→ **WHAT THIS TASK INVOLVES**: Repeat each entry exactly, but do not carry over the pictures.

--

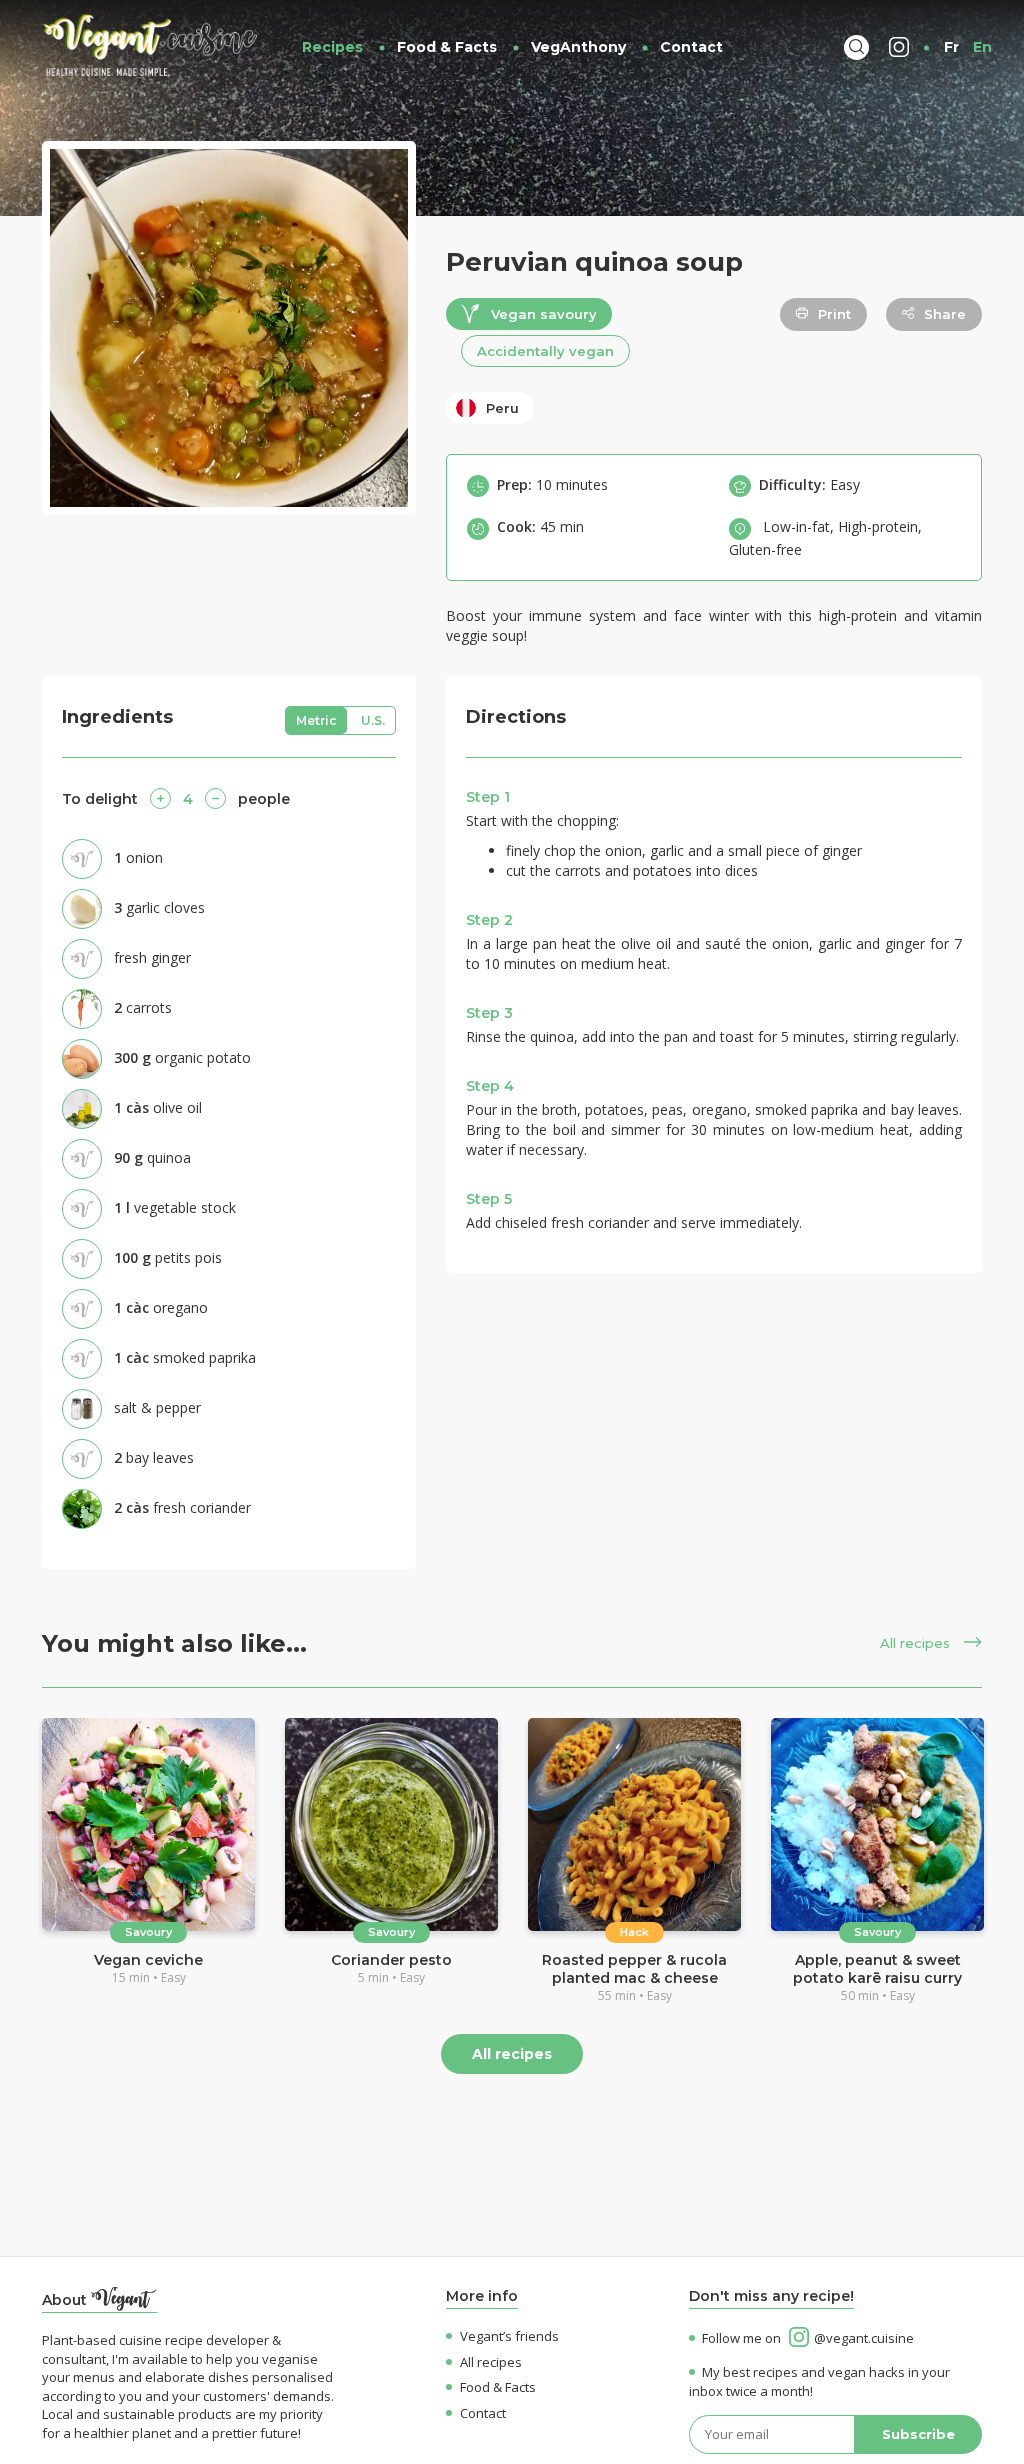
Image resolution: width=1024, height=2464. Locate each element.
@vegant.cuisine (864, 2338)
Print (834, 314)
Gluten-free (765, 549)
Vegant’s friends (509, 2336)
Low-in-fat (796, 526)
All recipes (917, 1643)
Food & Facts (447, 47)
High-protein (878, 526)
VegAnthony (578, 47)
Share (945, 314)
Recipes (332, 47)
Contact (691, 47)
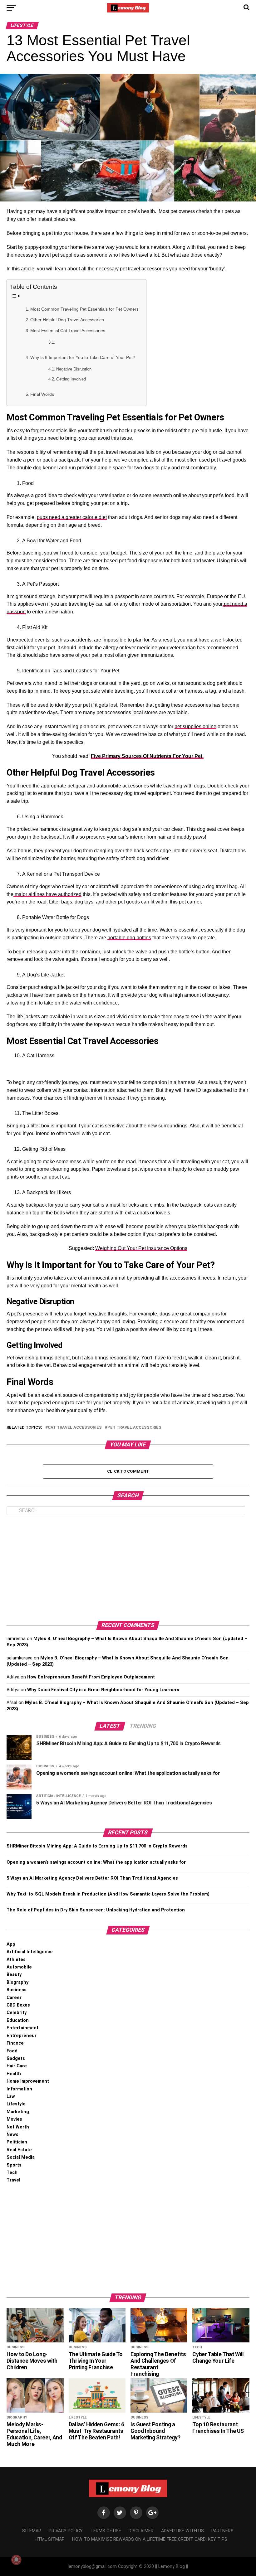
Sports (14, 2165)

--

→ **TASK RESPONSE**:
Image resolution: width=1024, height=2464. Locate each element.
@vegant.cuisine (864, 2338)
Print (834, 314)
Gluten-free (765, 549)
Vegant’s friends (509, 2336)
Low-in-fat (796, 526)
All recipes (917, 1643)
Food & Facts (447, 47)
High-protein (878, 526)
VegAnthony (578, 47)
Share (945, 314)
Recipes (332, 47)
Contact (691, 47)
Sports (14, 2165)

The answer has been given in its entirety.